Details of the case emerged over the weekend after a member of staff at the Legal Ombudsman, the industry watchdog which assesses complaints about legal service providers, became concerned it was “pursuing an ideological agenda”, talkRADIO reports.

Quoting the Ombudsman’s finding, the report states: “The firm then chose to refer to the complainant using her birth name throughout a long letter assessing her claim. Following that, she phoned the firm to say she felt disrespected.” The Ombudsman initially sided with the law firm, concluding that its behaviour was “reasonable”, but the ruling was later overturned on appeal.

The Ombudsman’s guidance went on to quote from Gay and Lesbian Alliance Against Defamation (GLAAD), a US-based media monitoring organisation: “When a transgender person has transitioned and is living their life as their authentic self — that is their truth. The world now sees them as who they truly are.”

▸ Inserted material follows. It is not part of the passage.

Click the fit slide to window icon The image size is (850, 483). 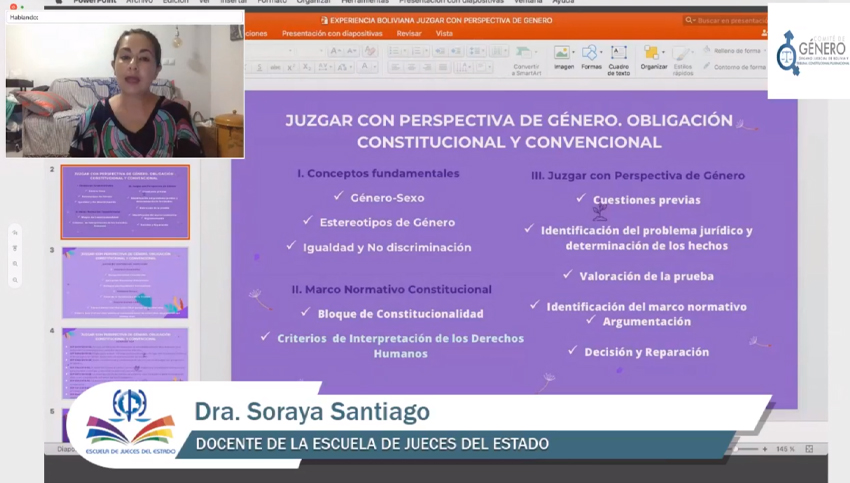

A spokesperson for the Legal Ombudsman said it “determined that the approach taken and the comments made by the firm were not reasonable, as they did not demonstrate an understanding of the issues faced by their client, or their circumstances.”

They continued: “The decision concluded that the firm should pay the complainant compensation to recognise the emotional impact of their service failing and recommended that they consider their approach, procedures and knowledge in relation to transgender matters.”

The Equality Act 2010 protects those who identify as transgender from being discriminated against unfairly, being targeted or harmed.

Welcoming the Ombudsman’s decision, the complainant, who hasn’t been named, said: “Thank you so very much for your understanding around trans issues and the journey that I am on. I wish more people were like you.”